### TASK REQUIREMENTS
Go through the listing and write out each line exactly.

### DATASET RECORDS
━━━━━━━━━━
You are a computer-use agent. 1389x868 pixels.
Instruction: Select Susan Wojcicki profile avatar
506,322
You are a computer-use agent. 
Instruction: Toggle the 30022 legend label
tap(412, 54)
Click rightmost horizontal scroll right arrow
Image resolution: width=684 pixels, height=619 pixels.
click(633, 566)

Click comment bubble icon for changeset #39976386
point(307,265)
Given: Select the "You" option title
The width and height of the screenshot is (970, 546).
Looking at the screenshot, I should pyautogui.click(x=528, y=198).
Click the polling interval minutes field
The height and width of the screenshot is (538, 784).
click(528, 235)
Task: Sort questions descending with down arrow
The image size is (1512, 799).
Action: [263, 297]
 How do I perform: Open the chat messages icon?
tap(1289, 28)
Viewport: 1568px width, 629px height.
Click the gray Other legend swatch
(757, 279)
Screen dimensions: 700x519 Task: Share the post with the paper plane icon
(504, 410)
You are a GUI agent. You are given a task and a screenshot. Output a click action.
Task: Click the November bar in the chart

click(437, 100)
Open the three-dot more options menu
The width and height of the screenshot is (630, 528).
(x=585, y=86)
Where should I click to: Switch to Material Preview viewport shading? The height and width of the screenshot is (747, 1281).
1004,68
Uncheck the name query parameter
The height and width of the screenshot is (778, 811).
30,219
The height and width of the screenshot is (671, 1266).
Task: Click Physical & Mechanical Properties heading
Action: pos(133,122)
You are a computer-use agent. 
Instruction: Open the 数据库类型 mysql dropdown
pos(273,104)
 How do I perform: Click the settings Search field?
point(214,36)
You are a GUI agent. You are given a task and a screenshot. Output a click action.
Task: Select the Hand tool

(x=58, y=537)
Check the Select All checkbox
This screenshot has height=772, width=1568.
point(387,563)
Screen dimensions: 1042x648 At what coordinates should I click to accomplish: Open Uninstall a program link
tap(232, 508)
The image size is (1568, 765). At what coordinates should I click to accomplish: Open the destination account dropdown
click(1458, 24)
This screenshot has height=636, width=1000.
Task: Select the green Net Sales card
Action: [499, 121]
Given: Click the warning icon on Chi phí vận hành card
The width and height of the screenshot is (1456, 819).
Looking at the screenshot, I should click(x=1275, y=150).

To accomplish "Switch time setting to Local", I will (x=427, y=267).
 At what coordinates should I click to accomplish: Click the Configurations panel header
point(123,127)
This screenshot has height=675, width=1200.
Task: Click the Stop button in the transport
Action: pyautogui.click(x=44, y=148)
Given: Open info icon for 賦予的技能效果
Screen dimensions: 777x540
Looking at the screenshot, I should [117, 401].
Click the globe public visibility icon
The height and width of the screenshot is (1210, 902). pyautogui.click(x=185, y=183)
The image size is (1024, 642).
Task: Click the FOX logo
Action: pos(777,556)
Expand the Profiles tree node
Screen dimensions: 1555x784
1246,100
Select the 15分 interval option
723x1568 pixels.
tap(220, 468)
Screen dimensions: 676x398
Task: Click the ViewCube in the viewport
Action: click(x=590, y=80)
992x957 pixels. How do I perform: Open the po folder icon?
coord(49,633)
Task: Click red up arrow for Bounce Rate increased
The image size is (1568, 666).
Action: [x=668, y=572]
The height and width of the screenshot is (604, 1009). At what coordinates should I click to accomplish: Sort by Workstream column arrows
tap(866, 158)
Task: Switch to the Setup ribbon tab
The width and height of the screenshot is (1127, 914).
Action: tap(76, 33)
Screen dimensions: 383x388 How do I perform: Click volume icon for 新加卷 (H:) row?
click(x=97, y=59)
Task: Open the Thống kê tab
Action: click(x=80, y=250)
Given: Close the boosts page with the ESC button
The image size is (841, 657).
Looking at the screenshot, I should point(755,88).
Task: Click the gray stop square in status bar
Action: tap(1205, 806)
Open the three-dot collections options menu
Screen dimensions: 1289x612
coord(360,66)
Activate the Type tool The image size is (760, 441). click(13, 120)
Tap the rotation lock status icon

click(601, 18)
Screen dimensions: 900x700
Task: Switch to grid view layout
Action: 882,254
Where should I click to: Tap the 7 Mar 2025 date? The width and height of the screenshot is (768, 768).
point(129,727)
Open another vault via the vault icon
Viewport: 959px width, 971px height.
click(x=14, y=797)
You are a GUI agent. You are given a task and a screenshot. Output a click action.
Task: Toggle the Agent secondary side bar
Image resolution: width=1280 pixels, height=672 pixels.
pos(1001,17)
━━━━━━━━━━
### RESPONSE TO THE EXERCISE
You are a computer-use agent. 1389x868 pixels.
Instruction: Select Susan Wojcicki profile avatar
506,322
You are a computer-use agent. 
Instruction: Toggle the 30022 legend label
tap(412, 54)
Click rightmost horizontal scroll right arrow
Image resolution: width=684 pixels, height=619 pixels.
click(633, 566)

Click comment bubble icon for changeset #39976386
point(307,265)
Given: Select the "You" option title
The width and height of the screenshot is (970, 546).
Looking at the screenshot, I should pyautogui.click(x=528, y=198).
Click the polling interval minutes field
The height and width of the screenshot is (538, 784).
click(528, 235)
Task: Sort questions descending with down arrow
The image size is (1512, 799).
Action: [263, 297]
 How do I perform: Open the chat messages icon?
tap(1289, 28)
Viewport: 1568px width, 629px height.
Click the gray Other legend swatch
(757, 279)
Screen dimensions: 700x519 Task: Share the post with the paper plane icon
(504, 410)
You are a GUI agent. You are given a task and a screenshot. Output a click action.
Task: Click the November bar in the chart

click(437, 100)
Open the three-dot more options menu
The width and height of the screenshot is (630, 528).
(x=585, y=86)
Where should I click to: Switch to Material Preview viewport shading? The height and width of the screenshot is (747, 1281).
1004,68
Uncheck the name query parameter
The height and width of the screenshot is (778, 811).
30,219
The height and width of the screenshot is (671, 1266).
Task: Click Physical & Mechanical Properties heading
Action: pos(133,122)
You are a computer-use agent. 
Instruction: Open the 数据库类型 mysql dropdown
pos(273,104)
 How do I perform: Click the settings Search field?
point(214,36)
You are a GUI agent. You are given a task and a screenshot. Output a click action.
Task: Select the Hand tool

(x=58, y=537)
Check the Select All checkbox
This screenshot has height=772, width=1568.
point(387,563)
Screen dimensions: 1042x648 At what coordinates should I click to accomplish: Open Uninstall a program link
tap(232, 508)
The image size is (1568, 765). At what coordinates should I click to accomplish: Open the destination account dropdown
click(1458, 24)
This screenshot has height=636, width=1000.
Task: Select the green Net Sales card
Action: [499, 121]
Given: Click the warning icon on Chi phí vận hành card
The width and height of the screenshot is (1456, 819).
Looking at the screenshot, I should click(x=1275, y=150).

To accomplish "Switch time setting to Local", I will (x=427, y=267).
 At what coordinates should I click to accomplish: Click the Configurations panel header
point(123,127)
This screenshot has height=675, width=1200.
Task: Click the Stop button in the transport
Action: pyautogui.click(x=44, y=148)
Given: Open info icon for 賦予的技能效果
Screen dimensions: 777x540
Looking at the screenshot, I should [117, 401].
Click the globe public visibility icon
The height and width of the screenshot is (1210, 902). pyautogui.click(x=185, y=183)
The image size is (1024, 642).
Task: Click the FOX logo
Action: pos(777,556)
Expand the Profiles tree node
Screen dimensions: 1555x784
1246,100
Select the 15分 interval option
723x1568 pixels.
tap(220, 468)
Screen dimensions: 676x398
Task: Click the ViewCube in the viewport
Action: click(x=590, y=80)
992x957 pixels. How do I perform: Open the po folder icon?
coord(49,633)
Task: Click red up arrow for Bounce Rate increased
The image size is (1568, 666).
Action: [x=668, y=572]
The height and width of the screenshot is (604, 1009). At what coordinates should I click to accomplish: Sort by Workstream column arrows
tap(866, 158)
Task: Switch to the Setup ribbon tab
The width and height of the screenshot is (1127, 914).
Action: tap(76, 33)
Screen dimensions: 383x388 How do I perform: Click volume icon for 新加卷 (H:) row?
click(x=97, y=59)
Task: Open the Thống kê tab
Action: click(x=80, y=250)
Given: Close the boosts page with the ESC button
The image size is (841, 657).
Looking at the screenshot, I should point(755,88).
Task: Click the gray stop square in status bar
Action: tap(1205, 806)
Open the three-dot collections options menu
Screen dimensions: 1289x612
coord(360,66)
Activate the Type tool The image size is (760, 441). click(13, 120)
Tap the rotation lock status icon

click(601, 18)
Screen dimensions: 900x700
Task: Switch to grid view layout
Action: 882,254
Where should I click to: Tap the 7 Mar 2025 date? The width and height of the screenshot is (768, 768).
point(129,727)
Open another vault via the vault icon
Viewport: 959px width, 971px height.
click(x=14, y=797)
You are a GUI agent. You are given a task and a screenshot. Output a click action.
Task: Toggle the Agent secondary side bar
Image resolution: width=1280 pixels, height=672 pixels.
pos(1001,17)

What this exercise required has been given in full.